Third day in Bucharest. The day of the big event. We were up since 6:30 and got around to Regina Elisabetta around 8. Our partners were already there. We took a last look at our presentation, made sure the sound was perfect and then, suddenly, problem: the huge chandeliers of the room didn’t cast enough light. Not being able to do anything about it, we decided to just live with it. At 10:30 the guests started arriving. The Romanian press, blogs, TV channels, distribution networks, retailers, whoever mattered was there. What a relief!  Journalists showed a real interest for the presentation. Then it was time for the buffet serving delicacies from Epirus and time for some B2B. The hall was rearranged with 20 big round tables where products from all over Epirus were placed.
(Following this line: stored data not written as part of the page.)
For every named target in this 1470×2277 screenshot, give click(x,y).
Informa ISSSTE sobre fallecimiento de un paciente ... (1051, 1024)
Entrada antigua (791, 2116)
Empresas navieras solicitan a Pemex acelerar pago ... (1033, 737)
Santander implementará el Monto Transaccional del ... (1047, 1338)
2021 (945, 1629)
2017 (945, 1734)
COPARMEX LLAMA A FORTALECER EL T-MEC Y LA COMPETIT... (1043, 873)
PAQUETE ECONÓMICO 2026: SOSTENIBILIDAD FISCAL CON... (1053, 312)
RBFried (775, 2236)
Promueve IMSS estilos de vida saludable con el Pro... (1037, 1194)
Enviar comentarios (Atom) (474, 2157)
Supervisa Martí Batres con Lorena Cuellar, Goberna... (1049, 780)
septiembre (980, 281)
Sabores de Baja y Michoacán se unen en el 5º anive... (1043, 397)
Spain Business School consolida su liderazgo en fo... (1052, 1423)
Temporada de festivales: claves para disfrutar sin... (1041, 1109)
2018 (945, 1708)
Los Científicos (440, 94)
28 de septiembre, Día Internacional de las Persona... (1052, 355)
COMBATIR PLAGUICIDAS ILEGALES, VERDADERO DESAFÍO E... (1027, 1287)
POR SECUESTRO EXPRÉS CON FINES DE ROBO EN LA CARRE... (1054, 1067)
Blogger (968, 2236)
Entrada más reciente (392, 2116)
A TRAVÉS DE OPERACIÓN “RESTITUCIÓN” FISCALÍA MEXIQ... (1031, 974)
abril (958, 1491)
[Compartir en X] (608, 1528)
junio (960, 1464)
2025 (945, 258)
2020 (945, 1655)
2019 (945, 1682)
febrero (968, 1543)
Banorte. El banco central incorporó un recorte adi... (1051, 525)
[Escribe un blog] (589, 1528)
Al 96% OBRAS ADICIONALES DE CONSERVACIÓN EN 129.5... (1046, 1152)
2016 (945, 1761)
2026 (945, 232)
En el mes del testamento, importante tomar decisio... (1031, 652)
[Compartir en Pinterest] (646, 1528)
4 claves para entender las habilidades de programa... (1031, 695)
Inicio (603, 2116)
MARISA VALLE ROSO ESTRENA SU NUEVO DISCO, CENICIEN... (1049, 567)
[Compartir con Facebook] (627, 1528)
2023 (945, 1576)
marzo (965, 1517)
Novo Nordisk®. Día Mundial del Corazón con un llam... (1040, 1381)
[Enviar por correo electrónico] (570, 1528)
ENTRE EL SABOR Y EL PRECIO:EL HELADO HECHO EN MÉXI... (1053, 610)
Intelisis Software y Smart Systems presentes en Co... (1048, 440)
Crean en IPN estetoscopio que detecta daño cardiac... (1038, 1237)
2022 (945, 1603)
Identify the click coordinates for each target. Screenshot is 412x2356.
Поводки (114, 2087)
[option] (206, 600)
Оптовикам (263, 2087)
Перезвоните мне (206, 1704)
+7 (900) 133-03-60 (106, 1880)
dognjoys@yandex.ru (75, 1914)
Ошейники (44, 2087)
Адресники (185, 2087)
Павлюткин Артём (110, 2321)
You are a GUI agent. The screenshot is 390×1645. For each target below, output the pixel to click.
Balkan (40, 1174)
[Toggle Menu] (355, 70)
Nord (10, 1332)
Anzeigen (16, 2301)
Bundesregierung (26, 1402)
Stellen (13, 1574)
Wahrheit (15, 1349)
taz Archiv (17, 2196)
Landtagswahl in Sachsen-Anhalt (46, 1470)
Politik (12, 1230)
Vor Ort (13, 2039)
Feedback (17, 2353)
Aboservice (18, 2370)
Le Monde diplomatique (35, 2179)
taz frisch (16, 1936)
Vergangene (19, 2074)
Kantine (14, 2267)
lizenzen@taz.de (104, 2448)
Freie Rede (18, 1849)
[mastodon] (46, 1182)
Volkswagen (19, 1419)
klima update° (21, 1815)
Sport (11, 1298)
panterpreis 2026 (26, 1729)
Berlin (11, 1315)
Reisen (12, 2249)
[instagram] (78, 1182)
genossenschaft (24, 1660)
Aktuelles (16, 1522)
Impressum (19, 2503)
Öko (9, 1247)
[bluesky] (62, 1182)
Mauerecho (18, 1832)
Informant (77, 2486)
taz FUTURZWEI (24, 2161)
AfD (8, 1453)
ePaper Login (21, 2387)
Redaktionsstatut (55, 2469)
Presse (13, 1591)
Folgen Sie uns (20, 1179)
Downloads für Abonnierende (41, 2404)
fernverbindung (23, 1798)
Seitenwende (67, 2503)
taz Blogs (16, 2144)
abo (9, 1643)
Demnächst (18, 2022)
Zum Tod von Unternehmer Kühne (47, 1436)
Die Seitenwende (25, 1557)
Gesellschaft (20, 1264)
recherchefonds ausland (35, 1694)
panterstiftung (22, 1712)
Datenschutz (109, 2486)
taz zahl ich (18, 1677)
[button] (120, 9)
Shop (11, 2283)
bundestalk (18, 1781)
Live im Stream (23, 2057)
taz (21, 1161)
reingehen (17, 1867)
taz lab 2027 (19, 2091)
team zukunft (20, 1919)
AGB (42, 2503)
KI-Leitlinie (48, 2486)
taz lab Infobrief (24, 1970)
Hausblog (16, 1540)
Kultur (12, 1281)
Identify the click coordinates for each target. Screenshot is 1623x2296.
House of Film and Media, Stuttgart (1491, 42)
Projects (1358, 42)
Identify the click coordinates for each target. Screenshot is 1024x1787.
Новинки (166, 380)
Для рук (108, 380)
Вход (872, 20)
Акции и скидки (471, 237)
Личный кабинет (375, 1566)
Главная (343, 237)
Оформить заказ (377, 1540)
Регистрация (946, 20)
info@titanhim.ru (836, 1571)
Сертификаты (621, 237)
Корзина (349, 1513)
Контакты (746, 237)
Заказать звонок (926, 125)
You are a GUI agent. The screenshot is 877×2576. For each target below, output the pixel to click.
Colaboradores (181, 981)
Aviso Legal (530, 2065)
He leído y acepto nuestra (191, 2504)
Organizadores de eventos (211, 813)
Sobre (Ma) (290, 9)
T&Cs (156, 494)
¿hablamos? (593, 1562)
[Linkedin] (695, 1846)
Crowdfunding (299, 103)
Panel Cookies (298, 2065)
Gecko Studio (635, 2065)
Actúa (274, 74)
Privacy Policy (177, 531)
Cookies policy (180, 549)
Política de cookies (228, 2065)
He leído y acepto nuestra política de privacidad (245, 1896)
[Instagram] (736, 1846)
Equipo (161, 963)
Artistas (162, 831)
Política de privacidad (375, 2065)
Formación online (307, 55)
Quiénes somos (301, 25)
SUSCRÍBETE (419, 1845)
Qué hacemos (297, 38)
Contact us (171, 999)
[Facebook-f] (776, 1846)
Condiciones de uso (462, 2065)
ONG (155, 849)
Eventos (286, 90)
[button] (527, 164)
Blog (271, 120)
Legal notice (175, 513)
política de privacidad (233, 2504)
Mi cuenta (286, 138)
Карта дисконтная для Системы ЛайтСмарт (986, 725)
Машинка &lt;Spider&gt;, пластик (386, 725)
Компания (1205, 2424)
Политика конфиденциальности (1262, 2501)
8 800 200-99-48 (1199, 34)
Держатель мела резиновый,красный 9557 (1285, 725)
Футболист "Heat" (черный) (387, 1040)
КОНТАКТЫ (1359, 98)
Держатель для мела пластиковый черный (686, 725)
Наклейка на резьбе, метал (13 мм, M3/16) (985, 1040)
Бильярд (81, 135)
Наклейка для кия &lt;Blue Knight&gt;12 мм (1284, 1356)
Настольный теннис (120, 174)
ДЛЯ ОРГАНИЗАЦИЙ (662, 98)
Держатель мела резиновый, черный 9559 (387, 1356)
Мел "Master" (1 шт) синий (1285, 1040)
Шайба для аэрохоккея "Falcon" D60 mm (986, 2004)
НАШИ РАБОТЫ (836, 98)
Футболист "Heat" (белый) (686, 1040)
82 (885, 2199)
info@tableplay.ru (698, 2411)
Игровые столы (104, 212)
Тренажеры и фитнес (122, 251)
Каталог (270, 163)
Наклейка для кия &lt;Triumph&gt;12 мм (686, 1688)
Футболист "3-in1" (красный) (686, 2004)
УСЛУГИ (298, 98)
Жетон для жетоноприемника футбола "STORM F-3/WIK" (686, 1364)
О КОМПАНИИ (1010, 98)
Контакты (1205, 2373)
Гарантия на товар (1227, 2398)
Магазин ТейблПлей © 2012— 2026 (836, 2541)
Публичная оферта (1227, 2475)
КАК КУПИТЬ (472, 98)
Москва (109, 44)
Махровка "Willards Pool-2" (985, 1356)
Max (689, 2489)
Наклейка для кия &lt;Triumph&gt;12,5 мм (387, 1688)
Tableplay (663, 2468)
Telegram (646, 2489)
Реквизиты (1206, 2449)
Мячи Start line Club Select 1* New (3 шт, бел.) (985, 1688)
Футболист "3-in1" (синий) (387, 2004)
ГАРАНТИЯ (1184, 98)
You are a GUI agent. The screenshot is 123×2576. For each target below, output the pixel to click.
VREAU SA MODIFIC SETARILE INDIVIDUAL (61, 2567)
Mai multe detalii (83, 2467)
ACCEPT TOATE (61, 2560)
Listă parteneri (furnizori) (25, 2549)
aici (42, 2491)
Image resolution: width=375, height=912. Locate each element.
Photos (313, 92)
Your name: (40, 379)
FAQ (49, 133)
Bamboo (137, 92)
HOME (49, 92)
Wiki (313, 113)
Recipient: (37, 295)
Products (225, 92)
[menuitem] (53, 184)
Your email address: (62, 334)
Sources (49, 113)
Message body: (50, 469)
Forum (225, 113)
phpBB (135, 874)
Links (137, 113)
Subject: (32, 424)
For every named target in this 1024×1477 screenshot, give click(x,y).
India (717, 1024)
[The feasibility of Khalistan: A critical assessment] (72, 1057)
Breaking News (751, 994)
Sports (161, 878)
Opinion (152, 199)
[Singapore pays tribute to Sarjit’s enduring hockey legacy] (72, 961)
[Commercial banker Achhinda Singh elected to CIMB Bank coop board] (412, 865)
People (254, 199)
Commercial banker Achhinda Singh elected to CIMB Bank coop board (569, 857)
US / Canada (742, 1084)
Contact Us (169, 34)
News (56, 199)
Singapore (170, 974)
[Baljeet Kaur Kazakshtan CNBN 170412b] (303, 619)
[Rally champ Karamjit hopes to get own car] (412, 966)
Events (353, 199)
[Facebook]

Next to them, our hoteliers. The match proved priceless for bookings.

We finished at 6:30 in the evening. Got back to our room exhausted, refreshed ourselves with an aperitivo and squeezed outside the window pane in order to enjoy a cigarette. Beggars can’t be choosers!  At around 8:30 we were famished. A taxi took us to Vacamuuu, best meat market and steak house in the whole of Bucharest. It’s a unique restaurant with Angus beef, modern décor and outstanding service. Two people shared a 1000 gr steak! Dinner ended nicely with a cigar in the restaurant’s courtyard. 

We visited the Art Collection Museum, in Calea Victoriei.  Outstanding collections from the 16th to the 20th century but poorly lit and in outdated settings. 

 

From there, straight to Gambrinus for Ursus beers and then to bed. Tired but happy.  As we were walking through Calea Victoriei, we stumbled upon the oldest church in town. Kretzulescu stands there since the 1720s with its frescos almost intact.

This was the conclusion of our Bucharest trip. We left Henri Coanda airport taking with us the best impressions from the beautiful and historical city that is Bucharest.

Nothing compares to a good dinner after a successful day!